Being within 5 seats on the House without analyzing a single race-by-race poll is actually an excellent result in my humble opinion and will benchmark extremely well against other sites.

(3) Governors
I missed somewhere around 3 races. There are still a lot of uncalled Governor's races, but I believe I missed in Oregon, Florida and 2 cases the Republican won where I had projected the Democrat (Florida and Oregon) and in 1 case the Democrat won where I projected the Republican (Illinois). Of these races, only Florida has been called and all 3 were razor-thin, but barring a switch on the recount, these outcomes should become final at some point.

That puts me at 34 out of 37 (92%) or 13 out of 16 (81%) in close races.

Alaska May Make History
It appears highly likely that Lisa Murkowski will ultimately prevail in Alaska, which would make her only the second write-in candidate in history to win a Senate seat. There is still a long haul from here to there, however. "Write-In" will be the number 1 vote-getter in the Alaska race by a decent margin, meaning that the process of going through the write-in votes, ballot-by-ballot to determine the name that is written in, or more specifically, the name of the person the voter INTENDED to write-in. Standards are basically non-existant, so this will be a process full of challenges and judgment. For instance:
Does a vote for Lisa Murkoski count? How about Lila Murkowski? How about Lisa M.? How about Linda McCartney? You be the judge. Prepare for a lot more pictures of online ballots.

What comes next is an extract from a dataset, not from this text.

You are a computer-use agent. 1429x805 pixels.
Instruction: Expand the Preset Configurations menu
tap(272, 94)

Susana Martinez, Under the Radar GOP Star
The political class is about ready to anoint Marco Rubio the 2016 GOP Presidential candidate or the 2012 VP candidate. Rubio's appeal is obvious...he is an attractive, well-spoken, appealing conservative with a model family who ran a great campaign. He also happens to be of Cuban decent, a nice bonus for a party that is looking for a way to broaden its appeal to hispanic voters, who often swing elections and are becoming an increasing percentage of the electorate.

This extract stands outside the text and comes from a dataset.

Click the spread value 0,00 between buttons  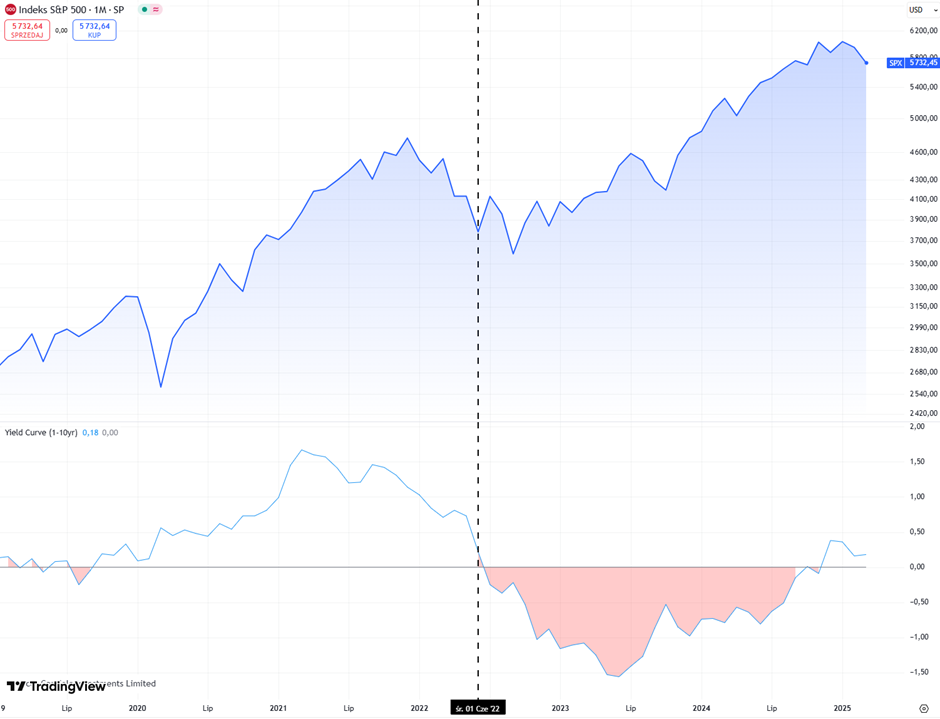tap(61, 30)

Lost in all the Rubio hubub is a rising Hispanic star in the GOP who could prove even more powerful over the long-run, New Mexico Governor-Elect Susana Martinez. If you don't know Martinez, who won last night, allow me to introduce her. The daughter of a golden-gloves champ and longtime Sheriff, Martinez has, since graduating law school, steadily been working her way from prosecutor to district attorney...and what's more patriotic than putting away the bad guys when you could be making more money getting them off?

Her husband is a police officer, her son is in the Navy. She's a political conservative (social and economic), is 51 years old (the perfect age for a 2012 or 2016 Presidential candidate) and yes, she was born in El Paso, Texas, not Mexico.

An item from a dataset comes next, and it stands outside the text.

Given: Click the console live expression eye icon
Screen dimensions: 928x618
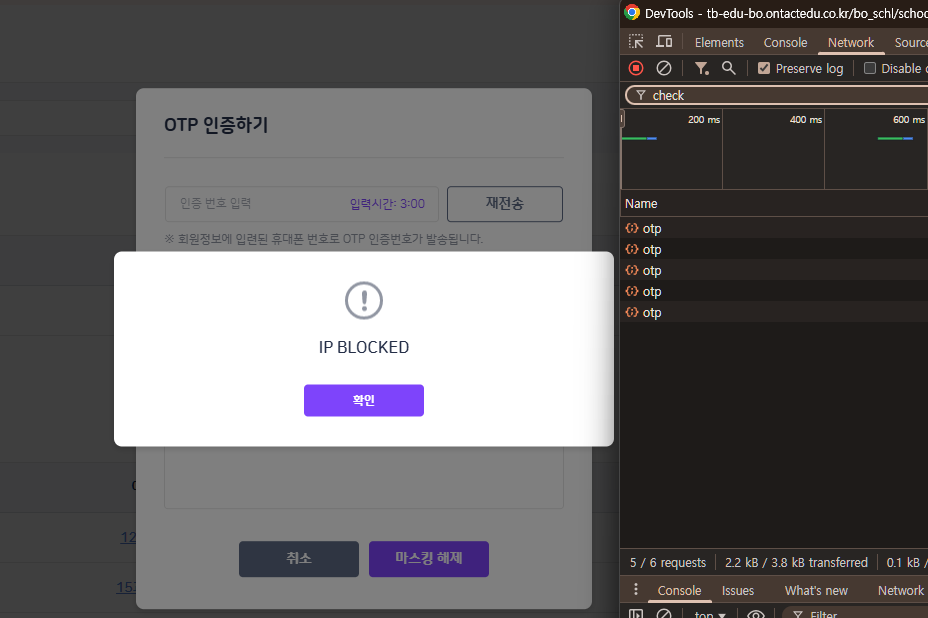Looking at the screenshot, I should pyautogui.click(x=756, y=614).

And if you look over the last 100 years, Governors tend to fare a lot better on the national stage than Senators do (the current President notwithstanding.) This is because Governors DO things whereas Senators VOTE On things, leaving Governors the capability to run on accomplishments, whereas Senators just have a paper trail of votes that potentially anger voters.

Martinez could fall flat on her face in her new job. But she is definitely one to watch in the increasingly diverse Republican Party.